Die Schließungswelle bei Roller lohnt einen zweiten Blick, besonders für Kollegen im Einzelhandel, die den Markt verfolgen.

Roller schließt Filialen – NRW betroffen? Handlungsfluss und Kernfakten
Der deutsche Möbelhändler Roller zieht sich weiter aus einzelnen Standorten zurück: Nach Filialschließungen in Gera (Thüringen) und Crailsheim (Baden-Württemberg) steht im Juli 2026 eine weitere Schließung im hessischen Offenbach bevor. Es wäre die siebte Filiale innerhalb eines Jahres, die das Unternehmen aufgibt. Roller betreibt insgesamt über 100 Einrichtungsmärkte in Deutschland sowie weitere in Luxemburg und wirbt mit Discountpreisen und einem Sortiment von mehr als 10.000 Artikeln.
Besonders betroffen ist bisher nicht Nordrhein-Westfalen – obwohl dort mit 23 Filialen mehr Roller-Märkte existieren als in jedem anderen Bundesland. Die Standorte verteilen sich quer durch NRW: vom Rheinland über das Ruhrgebiet bis ins Münsterland. Einige davon existieren seit Jahrzehnten. Laut Unternehmensangaben gibt es aktuell keine Anzeichen dafür, dass NRW-Filialen geschlossen werden.
Das Unternehmen, das 1969 mit dem Konzept günstiger Möbel begann, setzt auf die Kombination aus stationärem Handel und digitalen Angeboten. Die jüngsten Schließungen deuten jedoch auf eine strategische Neuausrichtung hin, während die Stabilität der NRW-Standorte für Beschäftigte und Kund:innen Erleichterung bedeutet.
Fakten
- Roller schließt im Juli 2026 eine Filiale in Offenbach (Hessen), die siebte innerhalb eines Jahres.

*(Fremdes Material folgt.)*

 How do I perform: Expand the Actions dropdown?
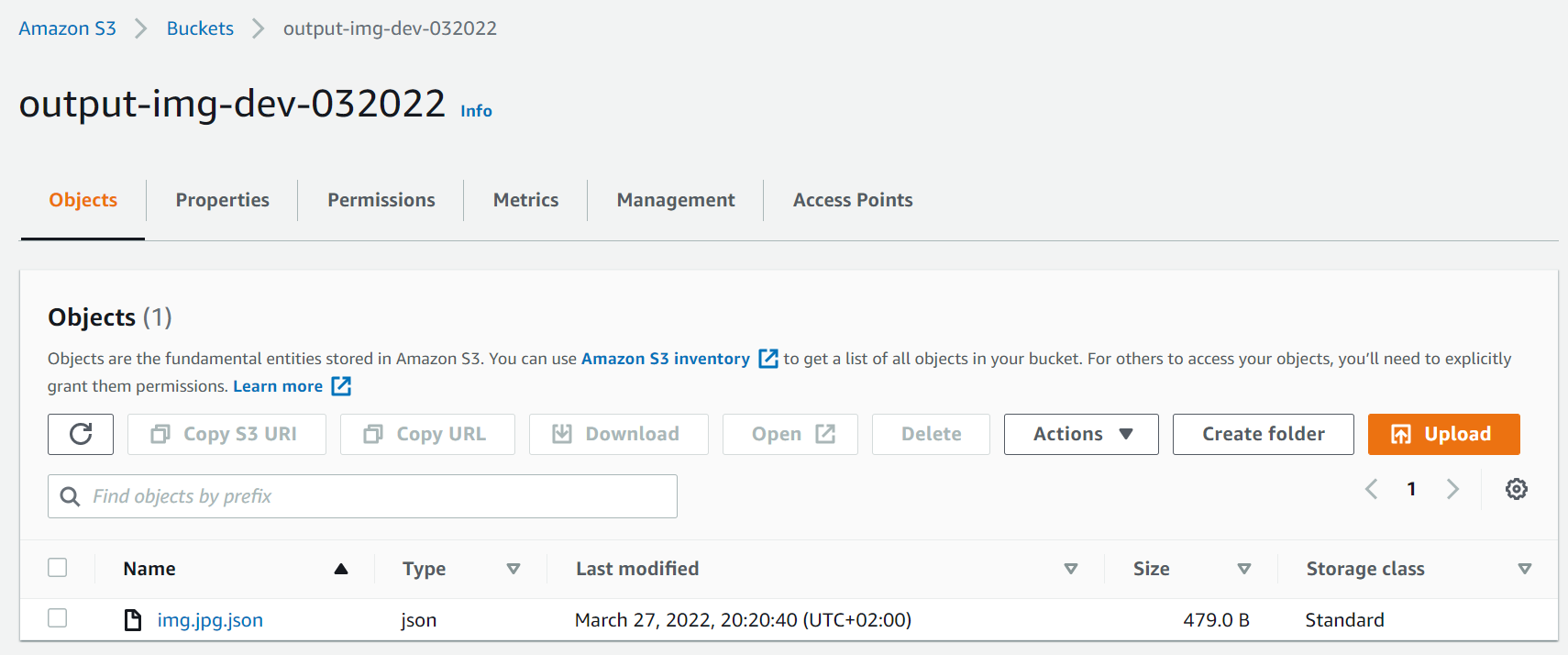point(1081,434)
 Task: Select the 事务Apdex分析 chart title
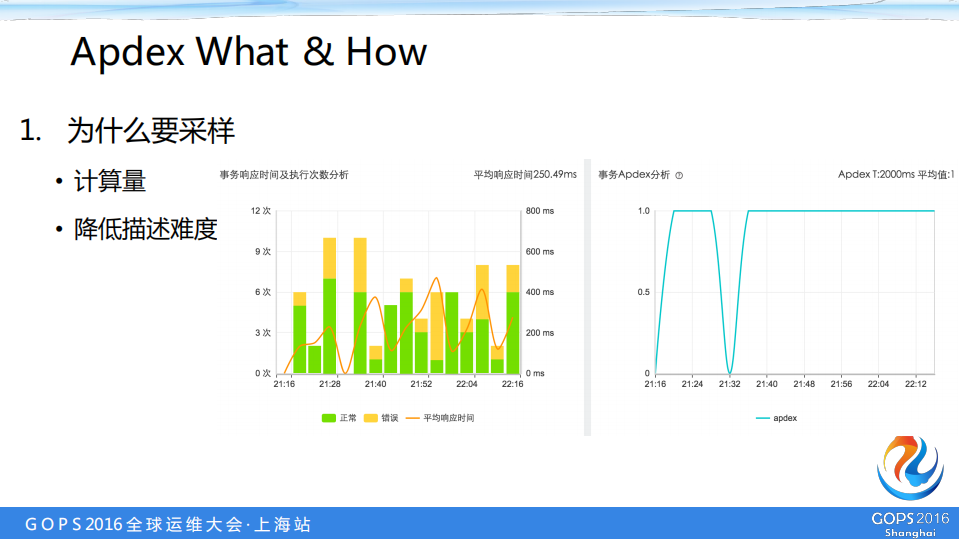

- Das Unternehmen betreibt in NRW mit 23 Filialen die meisten Standorte aller Bundesländer.
- Bisher gibt es keine Hinweise darauf, dass Roller-Filialen in NRW geschlossen werden.
- Roller wurde 1969 gegründet und bietet über 10.000 Artikel in mehr als 100 deutschen Filialen.
- Zuletzt schlossen Roller-Standorte in Gera (30. Mai 2026) und Crailsheim (Ende April 2026).